Stored items:
-------------------------
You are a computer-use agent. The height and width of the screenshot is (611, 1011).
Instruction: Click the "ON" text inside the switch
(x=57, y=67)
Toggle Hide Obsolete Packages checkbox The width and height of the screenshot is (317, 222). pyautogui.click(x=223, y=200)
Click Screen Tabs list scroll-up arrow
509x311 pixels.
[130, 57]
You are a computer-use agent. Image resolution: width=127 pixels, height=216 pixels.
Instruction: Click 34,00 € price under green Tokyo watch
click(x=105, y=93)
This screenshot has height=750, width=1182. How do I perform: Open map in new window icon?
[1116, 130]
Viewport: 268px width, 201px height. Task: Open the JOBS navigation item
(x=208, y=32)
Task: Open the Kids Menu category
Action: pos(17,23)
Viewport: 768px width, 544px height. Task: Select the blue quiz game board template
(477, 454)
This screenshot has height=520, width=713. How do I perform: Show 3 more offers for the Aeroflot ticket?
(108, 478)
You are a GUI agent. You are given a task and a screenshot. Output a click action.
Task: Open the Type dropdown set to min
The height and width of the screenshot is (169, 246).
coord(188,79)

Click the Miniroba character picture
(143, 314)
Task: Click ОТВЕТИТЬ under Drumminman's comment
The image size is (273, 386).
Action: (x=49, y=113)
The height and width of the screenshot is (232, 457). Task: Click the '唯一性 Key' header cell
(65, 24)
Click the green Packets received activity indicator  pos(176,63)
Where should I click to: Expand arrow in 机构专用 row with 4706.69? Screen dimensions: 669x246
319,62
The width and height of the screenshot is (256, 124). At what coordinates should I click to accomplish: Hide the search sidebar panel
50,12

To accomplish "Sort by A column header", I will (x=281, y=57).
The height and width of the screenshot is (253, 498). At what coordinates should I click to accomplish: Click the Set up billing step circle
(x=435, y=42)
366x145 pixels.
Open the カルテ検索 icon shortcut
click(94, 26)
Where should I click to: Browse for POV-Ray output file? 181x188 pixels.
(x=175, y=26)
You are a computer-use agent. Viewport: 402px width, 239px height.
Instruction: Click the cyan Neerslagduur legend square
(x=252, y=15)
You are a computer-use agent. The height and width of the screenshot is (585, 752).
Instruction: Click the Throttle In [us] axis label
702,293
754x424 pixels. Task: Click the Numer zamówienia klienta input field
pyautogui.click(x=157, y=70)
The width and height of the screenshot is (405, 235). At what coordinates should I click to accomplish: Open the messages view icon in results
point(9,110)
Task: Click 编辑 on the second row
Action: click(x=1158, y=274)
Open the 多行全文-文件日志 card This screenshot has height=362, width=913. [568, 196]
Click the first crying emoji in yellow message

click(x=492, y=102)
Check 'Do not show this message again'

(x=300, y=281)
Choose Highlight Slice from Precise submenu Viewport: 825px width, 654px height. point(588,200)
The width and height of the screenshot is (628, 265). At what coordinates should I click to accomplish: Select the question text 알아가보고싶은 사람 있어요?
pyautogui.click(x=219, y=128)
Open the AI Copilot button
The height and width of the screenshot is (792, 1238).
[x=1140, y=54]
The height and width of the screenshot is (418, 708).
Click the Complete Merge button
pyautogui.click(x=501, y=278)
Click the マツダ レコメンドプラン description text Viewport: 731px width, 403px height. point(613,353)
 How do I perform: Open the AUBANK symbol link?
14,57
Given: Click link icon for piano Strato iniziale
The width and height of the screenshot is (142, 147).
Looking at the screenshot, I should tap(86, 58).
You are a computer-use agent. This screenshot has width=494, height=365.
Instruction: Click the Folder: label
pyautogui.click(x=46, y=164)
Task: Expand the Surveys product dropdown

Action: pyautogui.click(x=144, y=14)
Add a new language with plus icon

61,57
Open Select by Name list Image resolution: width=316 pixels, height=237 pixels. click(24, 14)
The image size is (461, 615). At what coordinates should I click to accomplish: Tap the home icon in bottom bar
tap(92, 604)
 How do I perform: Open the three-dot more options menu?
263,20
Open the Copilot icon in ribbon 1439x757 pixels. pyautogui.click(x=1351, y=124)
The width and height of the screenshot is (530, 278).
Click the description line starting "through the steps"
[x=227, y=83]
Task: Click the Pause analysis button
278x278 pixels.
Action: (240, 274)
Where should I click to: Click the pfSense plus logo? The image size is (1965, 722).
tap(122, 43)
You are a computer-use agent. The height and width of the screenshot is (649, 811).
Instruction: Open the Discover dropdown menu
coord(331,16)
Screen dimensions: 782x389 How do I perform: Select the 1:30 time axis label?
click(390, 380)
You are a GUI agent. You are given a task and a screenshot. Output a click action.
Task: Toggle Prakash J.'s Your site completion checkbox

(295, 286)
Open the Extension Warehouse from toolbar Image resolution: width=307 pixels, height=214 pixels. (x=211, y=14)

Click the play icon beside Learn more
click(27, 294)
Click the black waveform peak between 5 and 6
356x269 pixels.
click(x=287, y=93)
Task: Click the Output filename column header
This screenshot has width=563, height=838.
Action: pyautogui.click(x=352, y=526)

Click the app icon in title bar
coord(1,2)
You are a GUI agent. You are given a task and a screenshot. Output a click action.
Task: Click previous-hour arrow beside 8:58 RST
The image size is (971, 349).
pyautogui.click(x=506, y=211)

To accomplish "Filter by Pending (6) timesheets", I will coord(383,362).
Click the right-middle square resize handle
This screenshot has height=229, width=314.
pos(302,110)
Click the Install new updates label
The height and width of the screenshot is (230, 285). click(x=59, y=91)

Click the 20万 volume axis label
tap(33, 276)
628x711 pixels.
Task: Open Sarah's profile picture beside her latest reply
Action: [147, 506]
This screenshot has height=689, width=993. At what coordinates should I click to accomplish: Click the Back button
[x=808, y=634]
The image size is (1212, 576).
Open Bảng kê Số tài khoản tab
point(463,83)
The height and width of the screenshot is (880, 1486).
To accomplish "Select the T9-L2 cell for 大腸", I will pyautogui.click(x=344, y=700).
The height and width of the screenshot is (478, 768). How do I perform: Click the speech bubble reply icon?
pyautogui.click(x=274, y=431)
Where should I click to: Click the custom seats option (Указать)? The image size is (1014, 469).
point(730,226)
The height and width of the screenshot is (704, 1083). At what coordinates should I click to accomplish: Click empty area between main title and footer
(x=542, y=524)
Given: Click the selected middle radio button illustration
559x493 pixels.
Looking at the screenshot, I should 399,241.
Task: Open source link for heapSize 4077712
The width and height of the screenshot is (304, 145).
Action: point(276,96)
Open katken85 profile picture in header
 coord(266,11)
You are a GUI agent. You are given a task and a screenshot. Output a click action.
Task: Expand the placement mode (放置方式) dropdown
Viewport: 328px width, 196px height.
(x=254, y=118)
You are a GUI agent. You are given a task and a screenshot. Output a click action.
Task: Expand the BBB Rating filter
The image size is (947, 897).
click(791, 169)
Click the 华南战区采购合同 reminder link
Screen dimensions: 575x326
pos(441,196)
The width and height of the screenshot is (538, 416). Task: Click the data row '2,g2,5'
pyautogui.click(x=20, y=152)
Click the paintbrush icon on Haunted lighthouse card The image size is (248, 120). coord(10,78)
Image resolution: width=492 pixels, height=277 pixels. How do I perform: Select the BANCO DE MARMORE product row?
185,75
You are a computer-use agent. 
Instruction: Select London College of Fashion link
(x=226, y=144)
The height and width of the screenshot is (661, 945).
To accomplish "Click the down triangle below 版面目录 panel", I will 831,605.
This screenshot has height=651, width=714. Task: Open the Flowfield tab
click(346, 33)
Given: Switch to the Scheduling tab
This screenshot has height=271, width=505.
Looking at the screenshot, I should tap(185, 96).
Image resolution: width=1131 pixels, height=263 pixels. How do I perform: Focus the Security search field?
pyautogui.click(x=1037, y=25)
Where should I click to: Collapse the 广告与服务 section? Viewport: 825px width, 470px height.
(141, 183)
-------------------------
--- WHAT YOU SHOULD DO ---
What is needed is an exact copy of every entry.

--- EXERCISE RESPONSE ---
You are a computer-use agent. The height and width of the screenshot is (611, 1011).
Instruction: Click the "ON" text inside the switch
(x=57, y=67)
Toggle Hide Obsolete Packages checkbox The width and height of the screenshot is (317, 222). pyautogui.click(x=223, y=200)
Click Screen Tabs list scroll-up arrow
509x311 pixels.
[130, 57]
You are a computer-use agent. Image resolution: width=127 pixels, height=216 pixels.
Instruction: Click 34,00 € price under green Tokyo watch
click(x=105, y=93)
This screenshot has height=750, width=1182. How do I perform: Open map in new window icon?
[1116, 130]
Viewport: 268px width, 201px height. Task: Open the JOBS navigation item
(x=208, y=32)
Task: Open the Kids Menu category
Action: pos(17,23)
Viewport: 768px width, 544px height. Task: Select the blue quiz game board template
(477, 454)
This screenshot has height=520, width=713. How do I perform: Show 3 more offers for the Aeroflot ticket?
(108, 478)
You are a GUI agent. You are given a task and a screenshot. Output a click action.
Task: Open the Type dropdown set to min
The height and width of the screenshot is (169, 246).
coord(188,79)

Click the Miniroba character picture
(143, 314)
Task: Click ОТВЕТИТЬ under Drumminman's comment
The image size is (273, 386).
Action: (x=49, y=113)
The height and width of the screenshot is (232, 457). Task: Click the '唯一性 Key' header cell
(65, 24)
Click the green Packets received activity indicator  pos(176,63)
Where should I click to: Expand arrow in 机构专用 row with 4706.69? Screen dimensions: 669x246
319,62
The width and height of the screenshot is (256, 124). At what coordinates should I click to accomplish: Hide the search sidebar panel
50,12

To accomplish "Sort by A column header", I will (x=281, y=57).
The height and width of the screenshot is (253, 498). At what coordinates should I click to accomplish: Click the Set up billing step circle
(x=435, y=42)
366x145 pixels.
Open the カルテ検索 icon shortcut
click(94, 26)
Where should I click to: Browse for POV-Ray output file? 181x188 pixels.
(x=175, y=26)
You are a computer-use agent. Viewport: 402px width, 239px height.
Instruction: Click the cyan Neerslagduur legend square
(x=252, y=15)
You are a computer-use agent. The height and width of the screenshot is (585, 752).
Instruction: Click the Throttle In [us] axis label
702,293
754x424 pixels. Task: Click the Numer zamówienia klienta input field
pyautogui.click(x=157, y=70)
The width and height of the screenshot is (405, 235). At what coordinates should I click to accomplish: Open the messages view icon in results
point(9,110)
Task: Click 编辑 on the second row
Action: click(x=1158, y=274)
Open the 多行全文-文件日志 card This screenshot has height=362, width=913. [568, 196]
Click the first crying emoji in yellow message

click(x=492, y=102)
Check 'Do not show this message again'

(x=300, y=281)
Choose Highlight Slice from Precise submenu Viewport: 825px width, 654px height. point(588,200)
The width and height of the screenshot is (628, 265). At what coordinates should I click to accomplish: Select the question text 알아가보고싶은 사람 있어요?
pyautogui.click(x=219, y=128)
Open the AI Copilot button
The height and width of the screenshot is (792, 1238).
[x=1140, y=54]
The height and width of the screenshot is (418, 708).
Click the Complete Merge button
pyautogui.click(x=501, y=278)
Click the マツダ レコメンドプラン description text Viewport: 731px width, 403px height. point(613,353)
 How do I perform: Open the AUBANK symbol link?
14,57
Given: Click link icon for piano Strato iniziale
The width and height of the screenshot is (142, 147).
Looking at the screenshot, I should tap(86, 58).
You are a computer-use agent. This screenshot has width=494, height=365.
Instruction: Click the Folder: label
pyautogui.click(x=46, y=164)
Task: Expand the Surveys product dropdown

Action: pyautogui.click(x=144, y=14)
Add a new language with plus icon

61,57
Open Select by Name list Image resolution: width=316 pixels, height=237 pixels. click(24, 14)
The image size is (461, 615). At what coordinates should I click to accomplish: Tap the home icon in bottom bar
tap(92, 604)
 How do I perform: Open the three-dot more options menu?
263,20
Open the Copilot icon in ribbon 1439x757 pixels. pyautogui.click(x=1351, y=124)
The width and height of the screenshot is (530, 278).
Click the description line starting "through the steps"
[x=227, y=83]
Task: Click the Pause analysis button
278x278 pixels.
Action: (240, 274)
Where should I click to: Click the pfSense plus logo? The image size is (1965, 722).
tap(122, 43)
You are a computer-use agent. The height and width of the screenshot is (649, 811).
Instruction: Open the Discover dropdown menu
coord(331,16)
Screen dimensions: 782x389 How do I perform: Select the 1:30 time axis label?
click(390, 380)
You are a GUI agent. You are given a task and a screenshot. Output a click action.
Task: Toggle Prakash J.'s Your site completion checkbox

(295, 286)
Open the Extension Warehouse from toolbar Image resolution: width=307 pixels, height=214 pixels. (x=211, y=14)

Click the play icon beside Learn more
click(27, 294)
Click the black waveform peak between 5 and 6
356x269 pixels.
click(x=287, y=93)
Task: Click the Output filename column header
This screenshot has width=563, height=838.
Action: pyautogui.click(x=352, y=526)

Click the app icon in title bar
coord(1,2)
You are a GUI agent. You are given a task and a screenshot. Output a click action.
Task: Click previous-hour arrow beside 8:58 RST
The image size is (971, 349).
pyautogui.click(x=506, y=211)

To accomplish "Filter by Pending (6) timesheets", I will coord(383,362).
Click the right-middle square resize handle
This screenshot has height=229, width=314.
pos(302,110)
Click the Install new updates label
The height and width of the screenshot is (230, 285). click(x=59, y=91)

Click the 20万 volume axis label
tap(33, 276)
628x711 pixels.
Task: Open Sarah's profile picture beside her latest reply
Action: [147, 506]
This screenshot has height=689, width=993. At what coordinates should I click to accomplish: Click the Back button
[x=808, y=634]
The image size is (1212, 576).
Open Bảng kê Số tài khoản tab
point(463,83)
The height and width of the screenshot is (880, 1486).
To accomplish "Select the T9-L2 cell for 大腸", I will pyautogui.click(x=344, y=700).
The height and width of the screenshot is (478, 768). How do I perform: Click the speech bubble reply icon?
pyautogui.click(x=274, y=431)
Where should I click to: Click the custom seats option (Указать)? The image size is (1014, 469).
point(730,226)
The height and width of the screenshot is (704, 1083). At what coordinates should I click to accomplish: Click empty area between main title and footer
(x=542, y=524)
Given: Click the selected middle radio button illustration
559x493 pixels.
Looking at the screenshot, I should 399,241.
Task: Open source link for heapSize 4077712
The width and height of the screenshot is (304, 145).
Action: point(276,96)
Open katken85 profile picture in header
 coord(266,11)
You are a GUI agent. You are given a task and a screenshot. Output a click action.
Task: Expand the placement mode (放置方式) dropdown
Viewport: 328px width, 196px height.
(x=254, y=118)
You are a GUI agent. You are given a task and a screenshot. Output a click action.
Task: Expand the BBB Rating filter
The image size is (947, 897).
click(791, 169)
Click the 华南战区采购合同 reminder link
Screen dimensions: 575x326
pos(441,196)
The width and height of the screenshot is (538, 416). Task: Click the data row '2,g2,5'
pyautogui.click(x=20, y=152)
Click the paintbrush icon on Haunted lighthouse card The image size is (248, 120). coord(10,78)
Image resolution: width=492 pixels, height=277 pixels. How do I perform: Select the BANCO DE MARMORE product row?
185,75
You are a computer-use agent. 
Instruction: Select London College of Fashion link
(x=226, y=144)
The height and width of the screenshot is (661, 945).
To accomplish "Click the down triangle below 版面目录 panel", I will 831,605.
This screenshot has height=651, width=714. Task: Open the Flowfield tab
click(346, 33)
Given: Switch to the Scheduling tab
This screenshot has height=271, width=505.
Looking at the screenshot, I should tap(185, 96).
Image resolution: width=1131 pixels, height=263 pixels. How do I perform: Focus the Security search field?
pyautogui.click(x=1037, y=25)
Where should I click to: Collapse the 广告与服务 section? Viewport: 825px width, 470px height.
(141, 183)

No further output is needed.